Dalam teori hukum sebab akibatnya Aristoteles memilah sebab akibat pada empat hal yaitu, bentuk sebagai penyebab (causa formalis), materi sebagai penyebab (causa materialis), efektivitas sebagai penyebab (causa efficient) dan tujuan sebagai penyebab (causa finalis). Logika sebab akibat yang dikembangkan Aristoteles inilah kemudian mendorong orang untuk mengembangkan sains. Ketika kita menghadapi wabah seperti sekarang, logika sebab akibat yang diperkenalkan para ilmuwan, seperti epidemolog adalah rujukan kita.

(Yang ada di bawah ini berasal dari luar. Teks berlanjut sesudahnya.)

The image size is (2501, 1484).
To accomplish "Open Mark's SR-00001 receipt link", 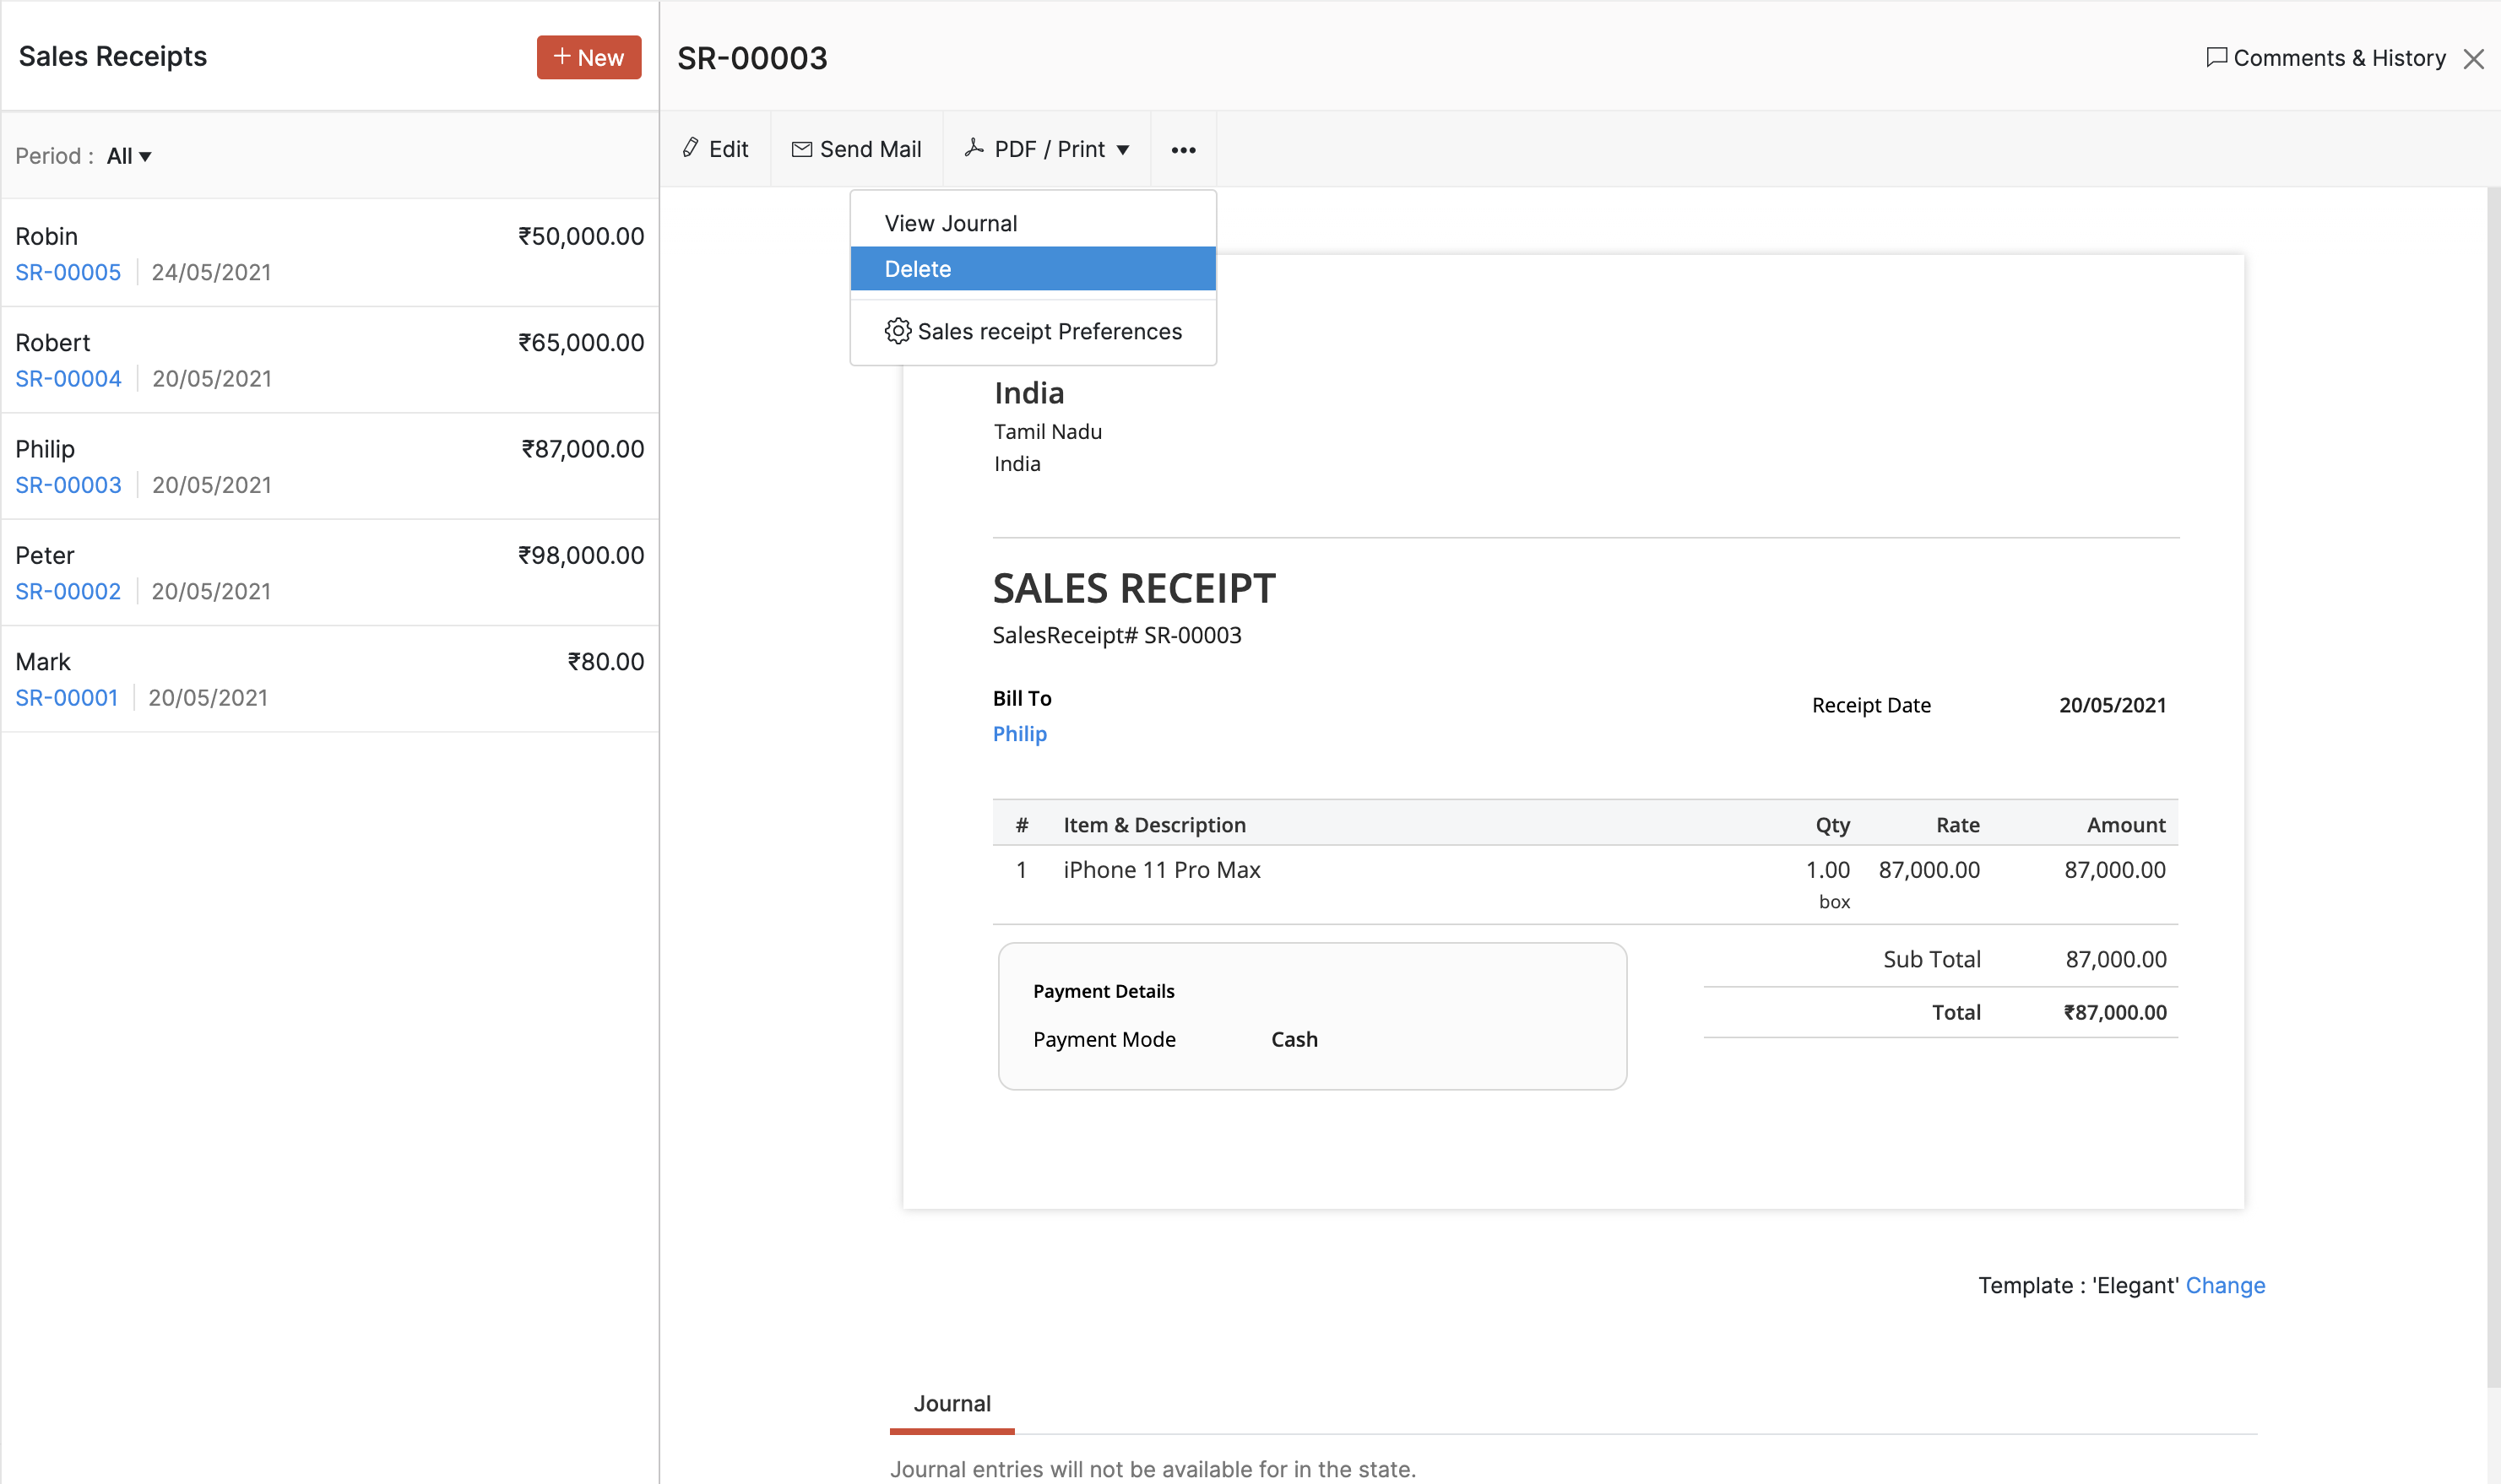I will (x=66, y=697).
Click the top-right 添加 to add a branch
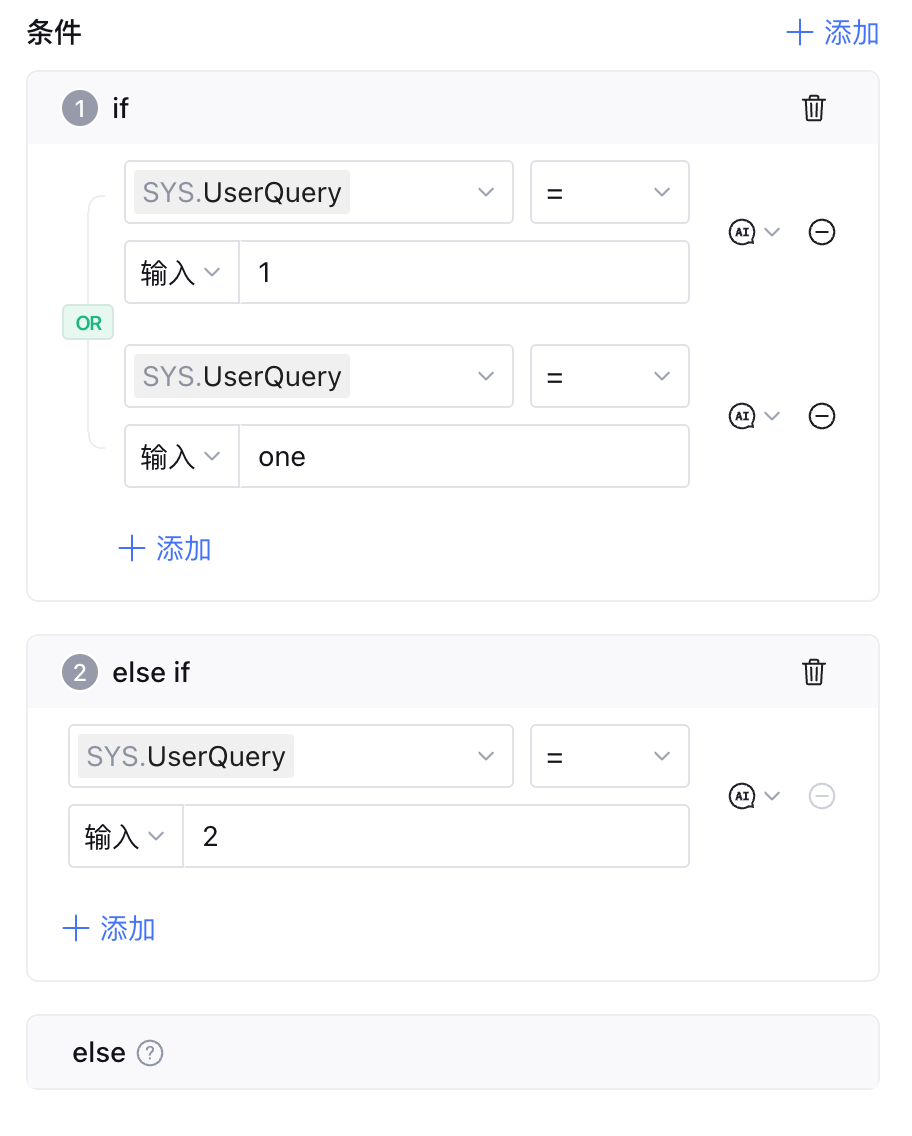This screenshot has height=1136, width=912. 833,33
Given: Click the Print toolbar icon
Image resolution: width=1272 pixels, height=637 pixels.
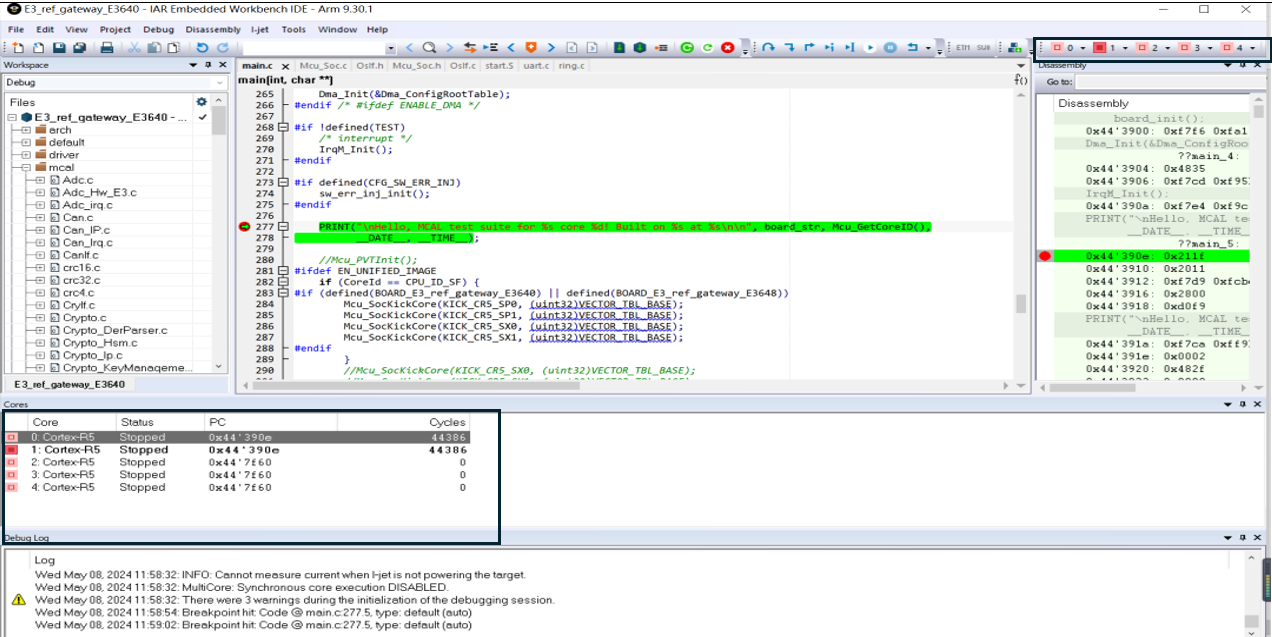Looking at the screenshot, I should click(107, 48).
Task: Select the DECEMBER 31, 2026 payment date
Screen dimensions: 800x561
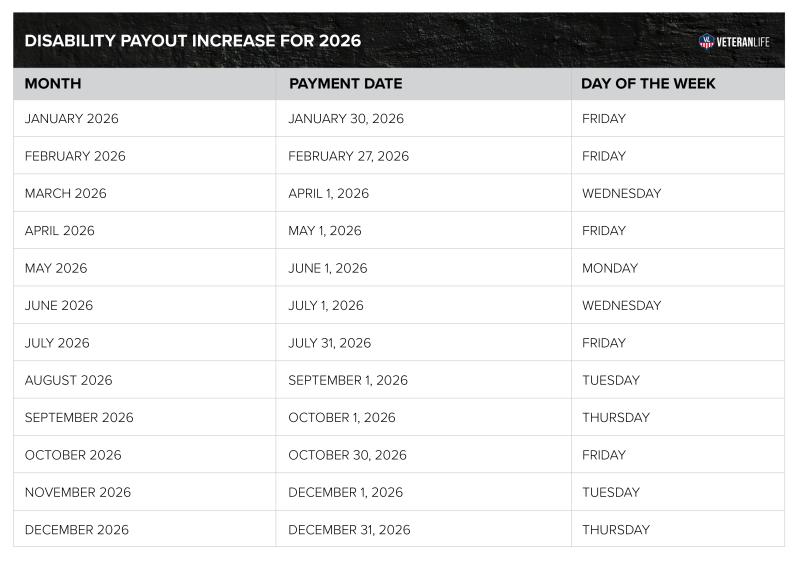Action: point(349,529)
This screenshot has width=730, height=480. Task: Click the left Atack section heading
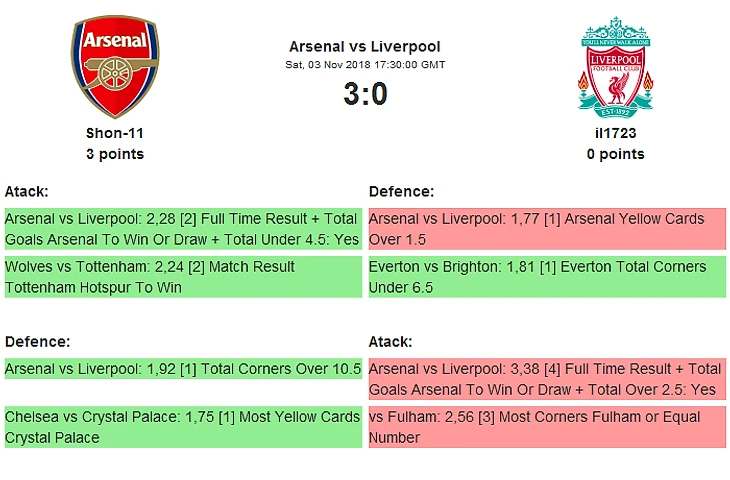click(x=27, y=191)
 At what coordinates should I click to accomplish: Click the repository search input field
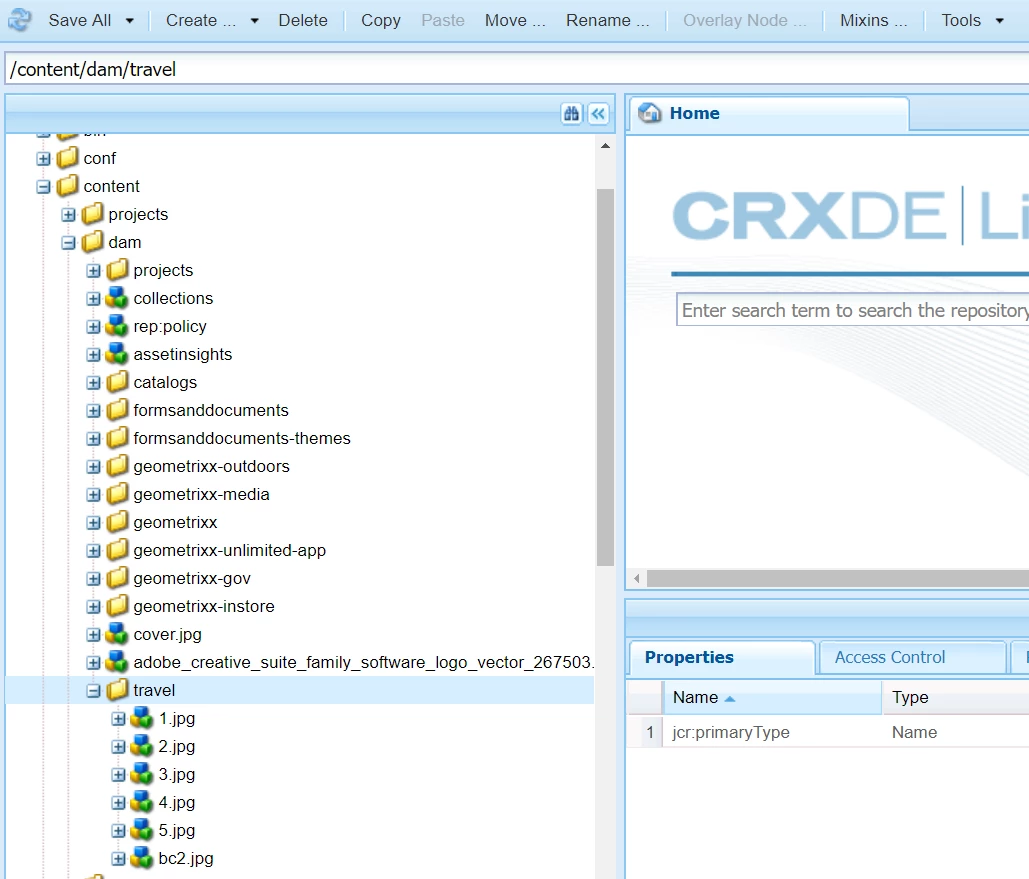(852, 310)
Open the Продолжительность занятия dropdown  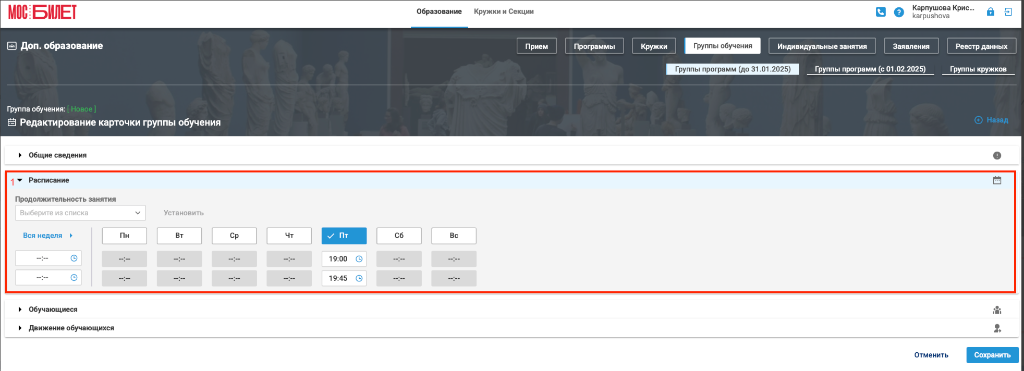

Namun ketika pandangan seperti ini pada masa itu terlalu dominan, Imam Ghazali mengingatkan cacat pandangan dalam hukum sebab akibat ini. Menurut Imam Ghazali tidak selamanya hukum sebab akibat berjalan sangat material dan fisikal seperti yang diungkapkan para filosof. Dalam kehidupan selalu ada intervensi Tuhan yang tidak bisa dihalangi oleh siapapun. Hukum alam mengatakan bahwa orang terbakar api akan kepanasan dan meninggal. Tapi bagi Al-Ghazali, orang bisa tidak merasa kepanasan atau mati meski sudah dibakar oleh api yang sangat besar karena ada intervensi Tuhan.
Untuk waktu yang sangat lama, orang sempat menuding bahwa pandangan al-Ghazali diatas adalah anti sains. Teori sebab akibat yang diperkenalkan Al-Ghazali menghalangi orang untuk mengembangkan Ilmu Pengetahuan. Meski Al-Ghazali sendiri adalah seorang ilmuwan yang mustahil ingin menghalangi perkembangan Ilmu.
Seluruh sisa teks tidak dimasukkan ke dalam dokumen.